Je nach Arzneiform (Tabletten, Salben, Spritzen) können Wechselwirkungen mit Livial in unterschiedlicher Ausprägung auftreten. Die Wirkung des Hormonersatzpräparates kann bei gleichzeitiger Einnahme von Schlafmitteln oder Antiepileptika (Phenytoin, Carbamazepin) vermindert sein. Der Grund dafür liegt in einem schnelleren Abbau des Wirkstoffs Tibolon.

Werden gleichzeitig Antibiotika (Ampicillin, Tetrazyklin) eingenommen, kommt es zu einer Beeinträchtigung der Darmflora und der Aufnahme des Wirkstoffs aus dem Darm. Unter einer Verabreichung von Tibolon kann die Wirkung des Gerinnungshemmers Warfarin verstärkt werden. Diese Substanz wird bei Verschlusskrankheiten von Gefäßen, wie beispielsweise bei einer Bein- oder Beckenvenenthrombose, eingesetzt.

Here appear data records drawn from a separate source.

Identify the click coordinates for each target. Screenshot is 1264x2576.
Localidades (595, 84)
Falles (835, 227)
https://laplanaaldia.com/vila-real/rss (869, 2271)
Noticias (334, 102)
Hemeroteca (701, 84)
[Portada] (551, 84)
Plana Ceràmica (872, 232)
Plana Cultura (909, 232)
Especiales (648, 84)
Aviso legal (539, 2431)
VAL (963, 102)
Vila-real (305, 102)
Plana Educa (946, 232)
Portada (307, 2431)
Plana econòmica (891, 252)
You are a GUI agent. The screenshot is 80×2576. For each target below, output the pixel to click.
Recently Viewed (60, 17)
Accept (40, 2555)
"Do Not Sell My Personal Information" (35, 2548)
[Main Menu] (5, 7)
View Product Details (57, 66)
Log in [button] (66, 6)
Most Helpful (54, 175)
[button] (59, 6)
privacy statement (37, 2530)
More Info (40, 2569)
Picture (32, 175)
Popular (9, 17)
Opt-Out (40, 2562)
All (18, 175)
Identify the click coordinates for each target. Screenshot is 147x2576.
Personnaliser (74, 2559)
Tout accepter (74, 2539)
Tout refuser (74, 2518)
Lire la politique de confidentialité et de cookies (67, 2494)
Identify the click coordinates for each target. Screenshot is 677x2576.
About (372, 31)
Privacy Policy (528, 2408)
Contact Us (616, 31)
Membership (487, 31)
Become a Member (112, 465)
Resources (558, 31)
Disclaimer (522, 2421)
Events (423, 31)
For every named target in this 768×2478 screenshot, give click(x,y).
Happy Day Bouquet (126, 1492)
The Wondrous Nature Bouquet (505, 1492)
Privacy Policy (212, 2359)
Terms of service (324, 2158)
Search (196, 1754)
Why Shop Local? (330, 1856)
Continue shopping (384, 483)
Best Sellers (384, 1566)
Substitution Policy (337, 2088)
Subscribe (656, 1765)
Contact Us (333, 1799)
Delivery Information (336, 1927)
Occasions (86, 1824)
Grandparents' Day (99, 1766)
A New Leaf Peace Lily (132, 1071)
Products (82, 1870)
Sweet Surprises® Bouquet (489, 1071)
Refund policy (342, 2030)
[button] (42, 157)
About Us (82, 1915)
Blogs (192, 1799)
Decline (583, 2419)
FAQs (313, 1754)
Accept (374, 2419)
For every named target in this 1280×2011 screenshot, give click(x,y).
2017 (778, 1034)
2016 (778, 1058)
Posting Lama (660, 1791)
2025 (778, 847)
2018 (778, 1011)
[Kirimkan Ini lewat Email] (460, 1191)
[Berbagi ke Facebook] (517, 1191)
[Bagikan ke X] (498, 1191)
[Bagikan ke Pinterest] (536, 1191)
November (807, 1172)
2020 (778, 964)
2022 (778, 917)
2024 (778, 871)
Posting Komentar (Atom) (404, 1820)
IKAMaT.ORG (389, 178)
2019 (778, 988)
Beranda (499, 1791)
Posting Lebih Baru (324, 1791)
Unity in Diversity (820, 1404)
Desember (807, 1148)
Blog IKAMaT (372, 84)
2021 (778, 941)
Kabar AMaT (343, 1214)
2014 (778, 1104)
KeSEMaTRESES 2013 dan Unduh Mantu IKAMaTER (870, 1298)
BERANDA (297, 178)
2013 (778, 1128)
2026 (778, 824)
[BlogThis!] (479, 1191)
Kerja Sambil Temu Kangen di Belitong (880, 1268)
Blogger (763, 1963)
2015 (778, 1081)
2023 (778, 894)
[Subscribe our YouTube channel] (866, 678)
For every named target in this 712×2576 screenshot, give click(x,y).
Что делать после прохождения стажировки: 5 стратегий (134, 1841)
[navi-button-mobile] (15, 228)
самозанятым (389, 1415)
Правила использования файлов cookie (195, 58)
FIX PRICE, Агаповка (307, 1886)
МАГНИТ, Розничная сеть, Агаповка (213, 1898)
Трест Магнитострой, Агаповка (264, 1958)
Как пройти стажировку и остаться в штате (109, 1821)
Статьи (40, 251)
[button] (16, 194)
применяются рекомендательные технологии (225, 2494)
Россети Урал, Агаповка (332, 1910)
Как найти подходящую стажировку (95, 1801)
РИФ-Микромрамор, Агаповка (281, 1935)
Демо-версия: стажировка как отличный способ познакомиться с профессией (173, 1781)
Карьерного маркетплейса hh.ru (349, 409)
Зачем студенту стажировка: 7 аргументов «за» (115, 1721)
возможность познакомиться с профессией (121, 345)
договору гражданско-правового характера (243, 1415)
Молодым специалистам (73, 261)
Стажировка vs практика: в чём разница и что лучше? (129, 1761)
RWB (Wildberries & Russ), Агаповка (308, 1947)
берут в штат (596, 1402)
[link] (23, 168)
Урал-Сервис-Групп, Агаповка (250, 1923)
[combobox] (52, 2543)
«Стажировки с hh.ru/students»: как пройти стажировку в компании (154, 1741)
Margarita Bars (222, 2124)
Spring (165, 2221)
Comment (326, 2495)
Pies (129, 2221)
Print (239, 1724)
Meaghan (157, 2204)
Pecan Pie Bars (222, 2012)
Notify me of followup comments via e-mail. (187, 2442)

Bei einer oralen Einnahme von Insulin oder Antidiabetika ist unter Umständen eine Anpassung der Dosierung erforderlich.

Gegenanzeigen von Livial

Nicht erlaubt ist die Einnahme bei einer bekannten Überempfindlichkeit gegenüber Gestagen oder Östrogen, bei Lebererkrankungen und Leberfunktionsstörungen, sowie Tumorerkrankungen der Gebärmutterschleimhaut und Brust.

Kontraindiziert sind ebenfalls Durchblutungs- und Blutgerinnungsstörungen, Gefäß- und Herzerkrankungen, vorausgegangener Herzinfarkt und Schlaganfall, ungeklärte Vaginalblutungen und Stoffwechselerkrankungen wie Porphyrie.

Bei regelmäßiger Kontrolle und unter gründlicher Abwägung durch einen Arzt kann Livial bei Erkrankungen von Herz und Nieren, Krampfadern, Bluthochdruck, Rauchen, Übergewicht, Migräne, Depressionen, Krampfleiden, Diabetes, Fettstoffwechselstörungen, Sichelzellanämie, Multipler Sklerose, Myomen, Endometriose, Durchblutungsstörungen und erhöhtem Kalziumspiegel verabreicht werden.

Gefäßerkrankungen, Blutgerinnsel, Lebervergrößerungen, Hepatitis, starker Blutdruckanstieg, ungewöhnlich heftige Kopfschmerzen, akute Hör- und Sehstörungen, Blutungen im Bauchraum, schwere epileptische Anfälle, sowie Entgleisungen des Blutzuckerspiegels erfordern ein sofortiges Absetzen des Wirkstoffs.

Es gilt zu beachten, dass Livial keinen Effekt zur Schwangerschaftsverhütung aufweist. Während einer Einnahme sind regelmäßige Untersuchungen durch einen Frauenarzt erforderlich.

Vor Behandlungsbeginn muss eine Schwangerschaft ausgeschlossen werden. Tritt eine Schwangerschaft ein, ist die Behandlung sofort zu unterbrechen. Tierversuche zeigten eine schädigende Wirkung von Tibolon auf den Fötus. Jedoch ist bis heute nicht bekannt, ob die Erkenntnisse auf das Ungeborene von Menschen übertragbar sind. Da der Wirkstoff in die Muttermilch übergeht, muss von einer Einnahme in der Stillzeit abgesehen werden. Eine Anwendung von Livial bei Kindern ist nicht erlaubt.